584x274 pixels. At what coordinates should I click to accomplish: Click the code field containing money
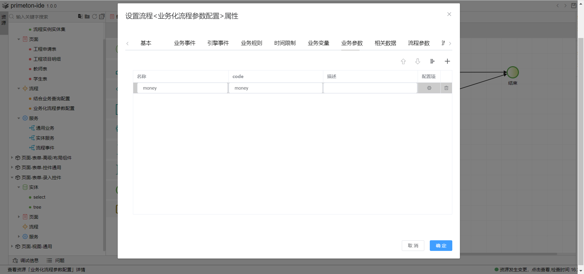[275, 88]
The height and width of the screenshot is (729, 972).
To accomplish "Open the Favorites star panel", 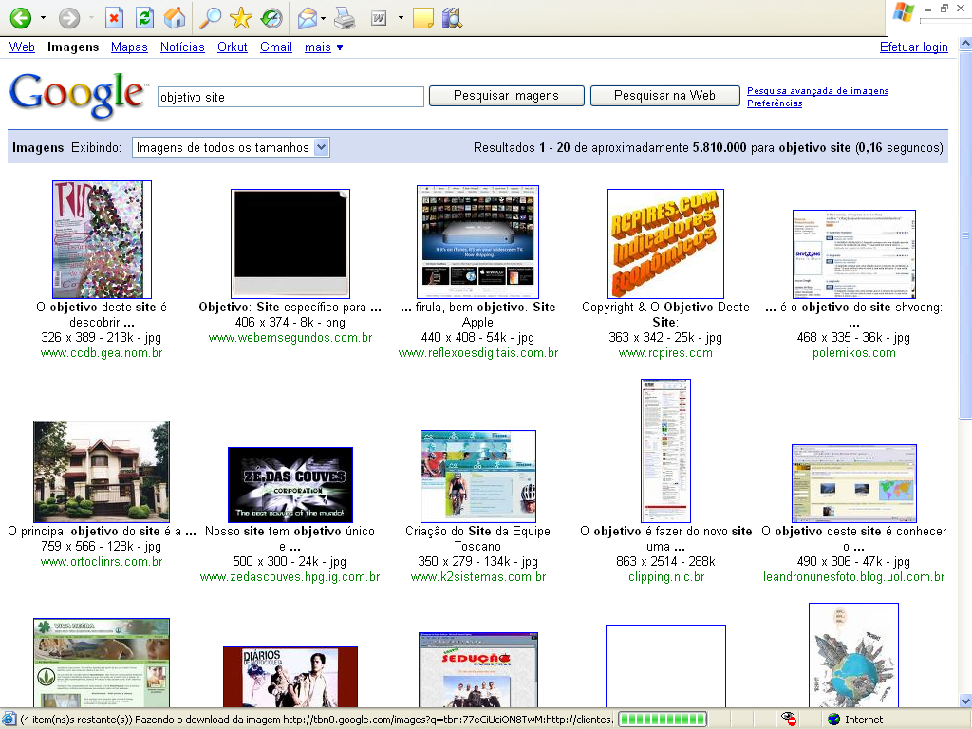I will coord(241,17).
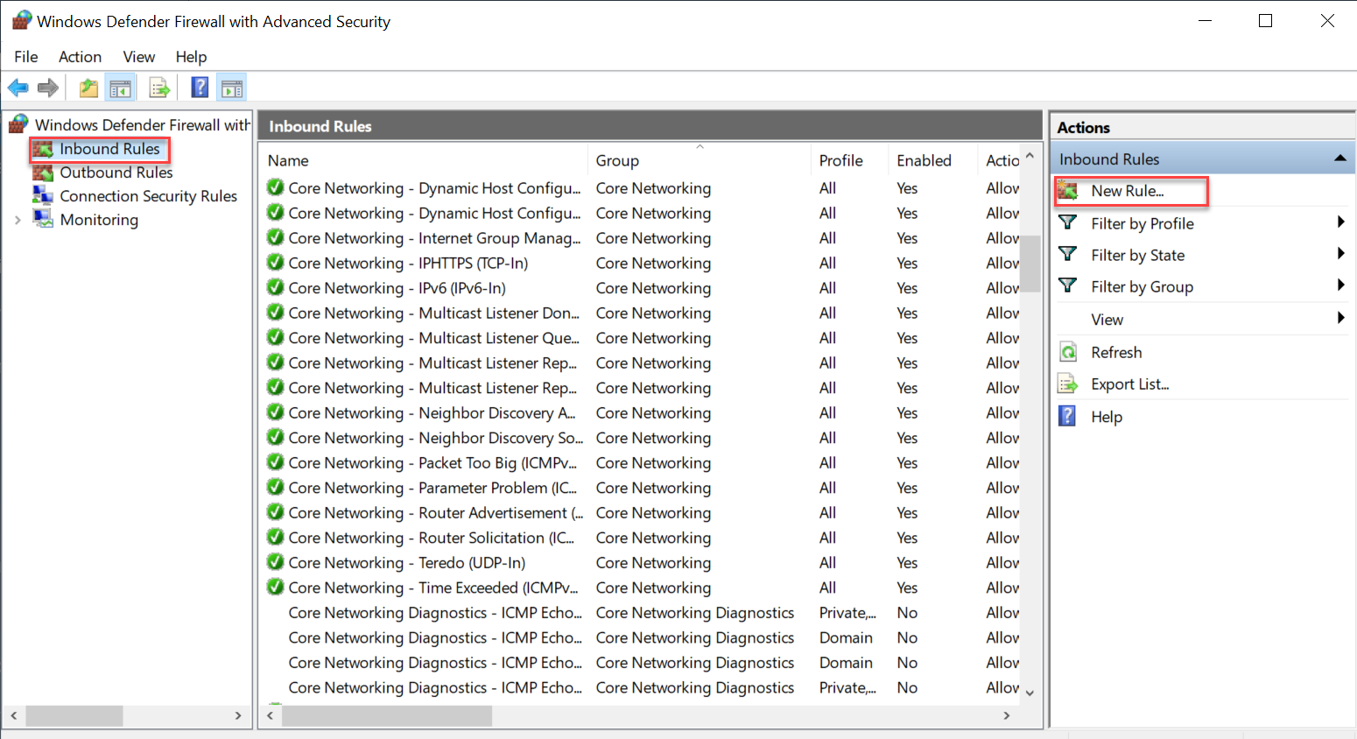
Task: Select Outbound Rules in the console tree
Action: point(116,172)
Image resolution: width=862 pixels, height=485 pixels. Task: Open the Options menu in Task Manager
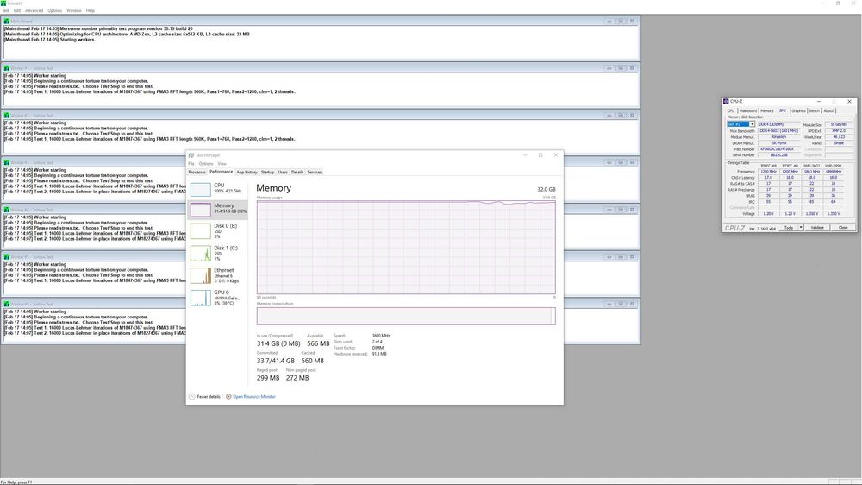click(206, 163)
+ + + + +
■ **PROBLEM REQUIREMENTS**
Reproduce word for word the lines from the line holding "Image resolution: width=862" through the last line of the material above, inclusive, and keep pictures out of it.

■ **FINISHED EXERCISE**
Image resolution: width=862 pixels, height=485 pixels. Task: Open the Options menu in Task Manager
click(206, 163)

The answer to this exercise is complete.